Supplied data Block Start

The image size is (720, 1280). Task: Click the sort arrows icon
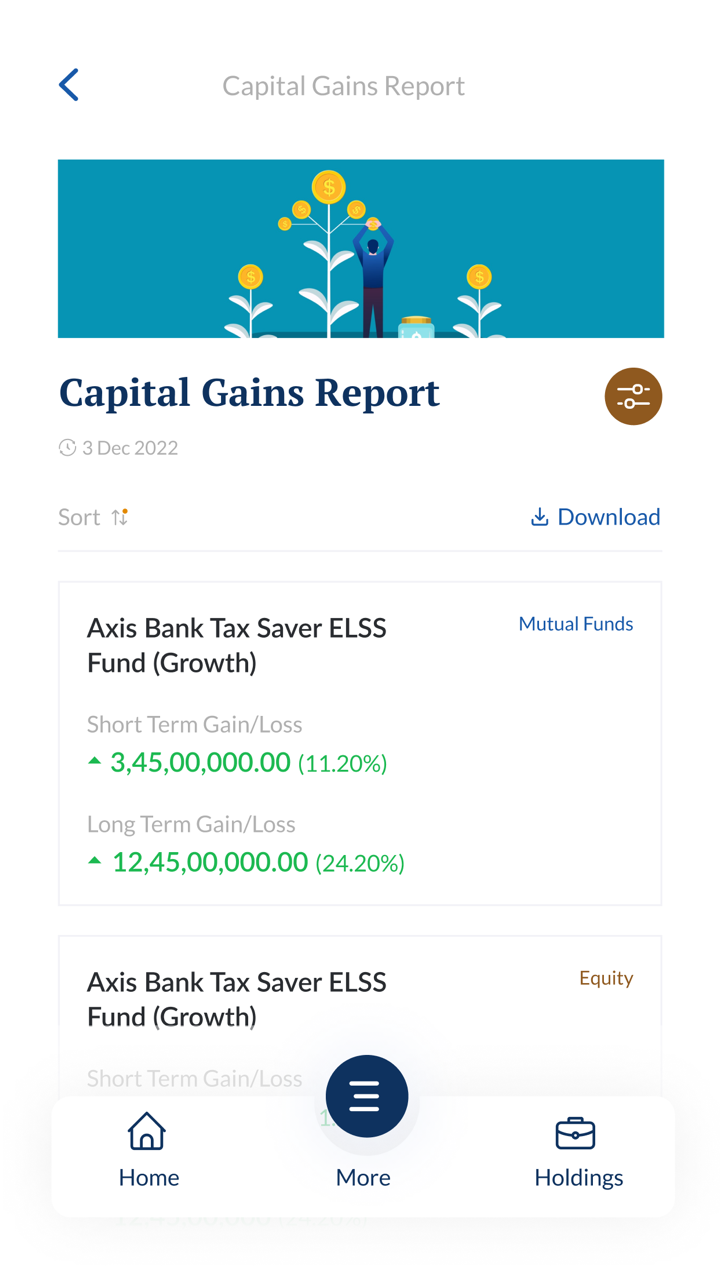[x=120, y=517]
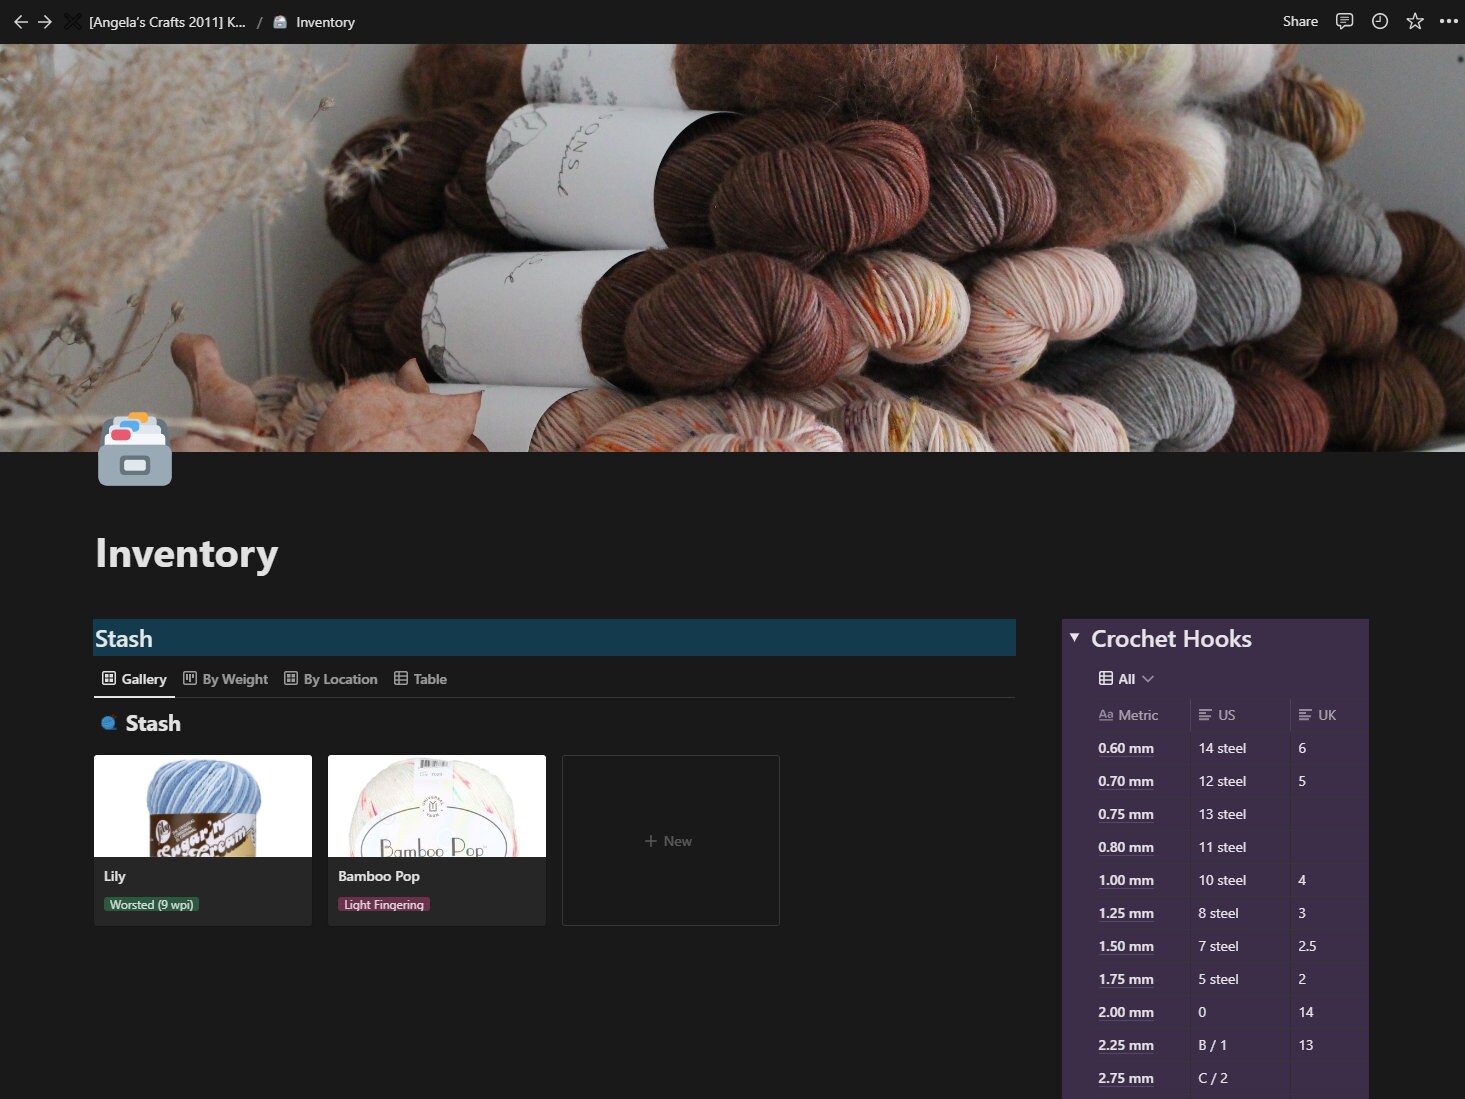1465x1099 pixels.
Task: Click New to add a stash item
Action: (x=669, y=840)
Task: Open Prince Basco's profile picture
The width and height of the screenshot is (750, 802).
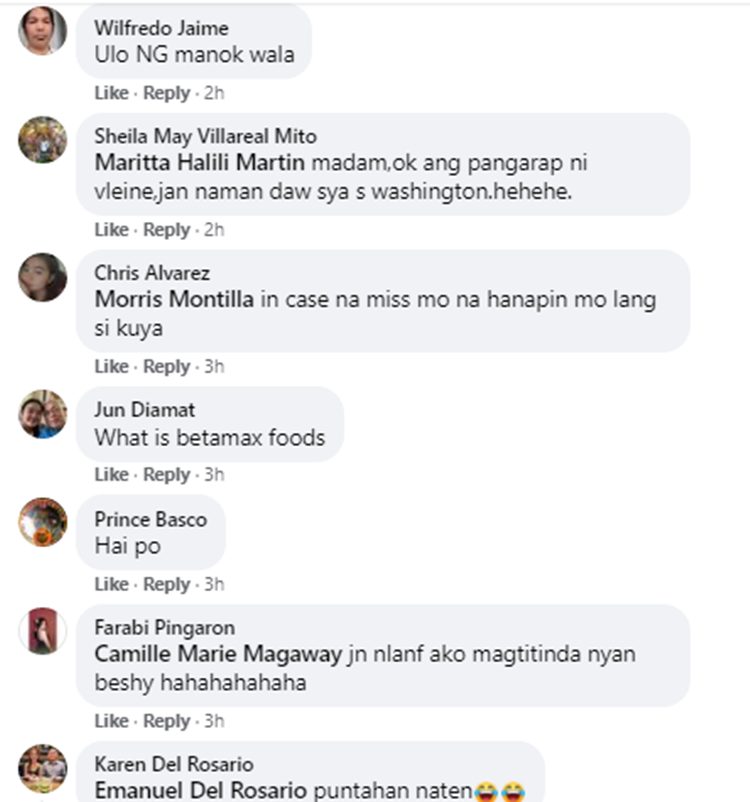Action: click(x=42, y=522)
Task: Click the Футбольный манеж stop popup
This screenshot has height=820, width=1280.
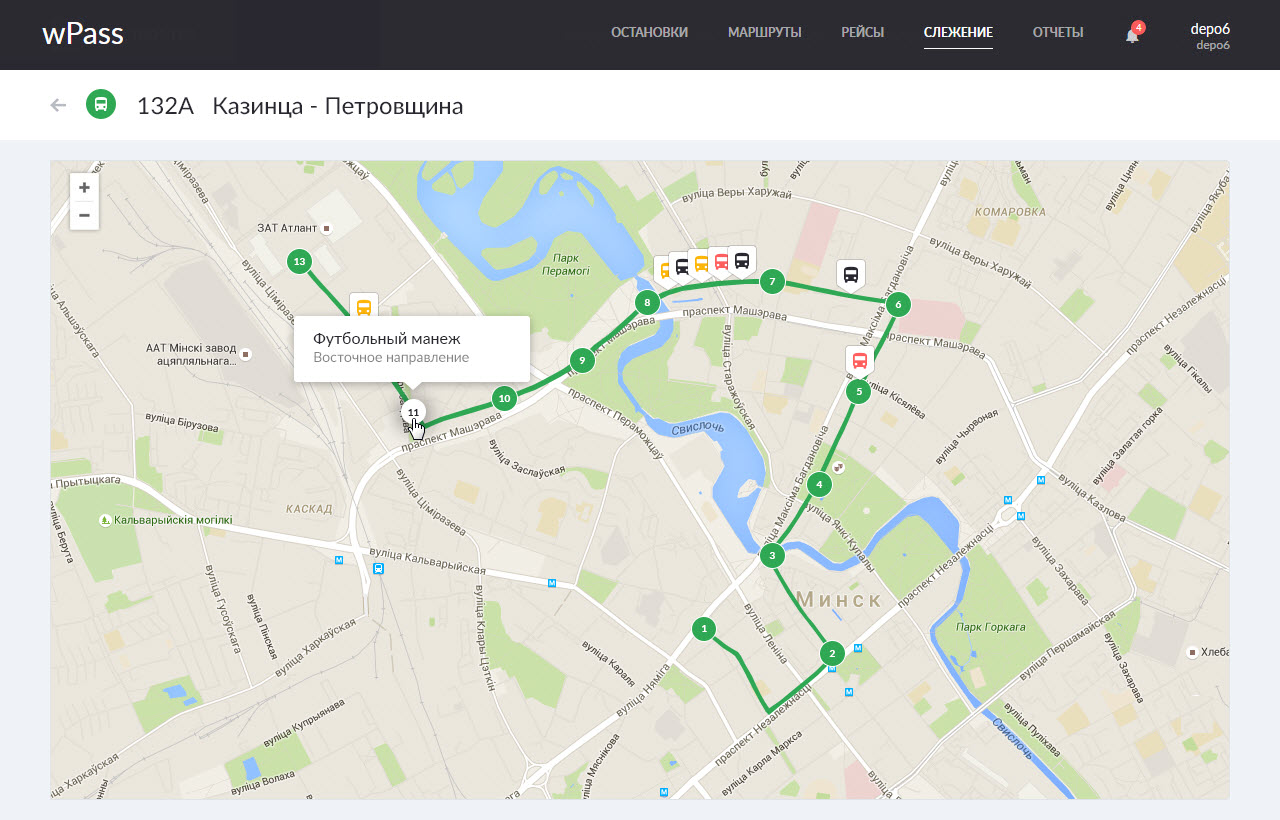Action: click(x=411, y=348)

Supplied data Block End

■ **What is expected**
Write the data out again word for word; leave the pictures behind.

■ **Response below**
The image size is (720, 1280). Task: Click the sort arrows icon
[x=120, y=517]
1465x1099 pixels.
Task: Click New to add a stash item
Action: (x=669, y=840)
Task: Open Prince Basco's profile picture
The width and height of the screenshot is (750, 802).
Action: click(x=42, y=522)
Task: Click the Футбольный манеж stop popup
This screenshot has height=820, width=1280.
Action: click(x=411, y=348)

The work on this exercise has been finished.